After Khan is finally subdued, Kirk makes the exceedingly generous offer of allowing the Botany Bay crew settlement on Ceti Alpha V instead of imprisonment in a “reorientation center” – I don’t know what that is, but it sounds bad. Khan accepts and refers to John Milton’s Paradise Lost, specifically the line, “Better to reign in Hell than serve in Heaven.” Literary Kirk is, of course, familiar with the passage but doesn’t seem to understand all its implications. The quote from Paradise Lost is spoken by Satan when God expels him from heaven, but that’s hardly the end of the story. Satan makes the most of his reign in hell, corrupting Adam and Eve, condemning them and all of humanity to lives of mortal suffering. Khan tells us, during the banquet, that his group left earth for “a new life, a chance to build a world,” with no destination specified. By sending Khan and his followers to the hell of Ceti Alpha V, the captain is, in a sense, giving Khan what he set out to achieve two centuries ago. Again, it’s hard to view the episode objectively from here, but the resolution of “Space Seed” justifies a sequel, because Khan’s story is no more finished than Satan’s was. The final look exchanged between Kirk and Khan expresses an expectation that these men will confront each other again. Spock goes further, saying, “It would be interesting, Captain, to return to that world in a hundred years, and learn what crop had sprung from the seed you planted today.” However, we know it will take Khan only fifteen years, and another opportunity to exploit (via the appearance of Chekov and the Reliant), to make manifest his tragic destiny.

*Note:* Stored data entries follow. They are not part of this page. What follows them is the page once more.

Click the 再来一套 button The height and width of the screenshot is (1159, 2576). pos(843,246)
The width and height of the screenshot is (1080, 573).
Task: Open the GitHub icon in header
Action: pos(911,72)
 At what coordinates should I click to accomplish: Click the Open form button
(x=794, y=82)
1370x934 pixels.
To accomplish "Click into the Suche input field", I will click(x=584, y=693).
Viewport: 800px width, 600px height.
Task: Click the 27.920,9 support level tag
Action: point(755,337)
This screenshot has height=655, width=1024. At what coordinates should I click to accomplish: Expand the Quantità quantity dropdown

The moral of “Space Seed,” repeated without irony in Star Trek II, is that, like Adam and Eve in Paradise Lost, we are destined to endure the consequences of our actions. We’re living the same lesson in the 21st century: by ignoring the warnings of climate scientists in the 1970s, we find ourselves in the beginning of the end of a self-created global catastrophe; ignoring the cautions of experts in fields as diverse as mental health and digital security, we now live in a surveillance state, our elections at risk of sabotage and our public health decisions contaminated by disinformation propagated through social media (which has also decimated most of our reliable news sources). Much as we might hope to pass our failures on to the next generation, the price must be paid. Perhaps this is why our crew’s admiration of Khan is so dangerous, or “illogical” as Spock calls it. Give a would-be autocrat even the slightest foothold – say, using a bottom-feeder television show to promote a narcissistic, illiterate, bankruptcy-declaring con artist – and the final outcome could be disastrous. We can respect Kirk’s compassion while finding the flaw in his decision. With the grace of hindsight, we know that Khan, like all the other aspiring dictators, never deserved the chance we gave him.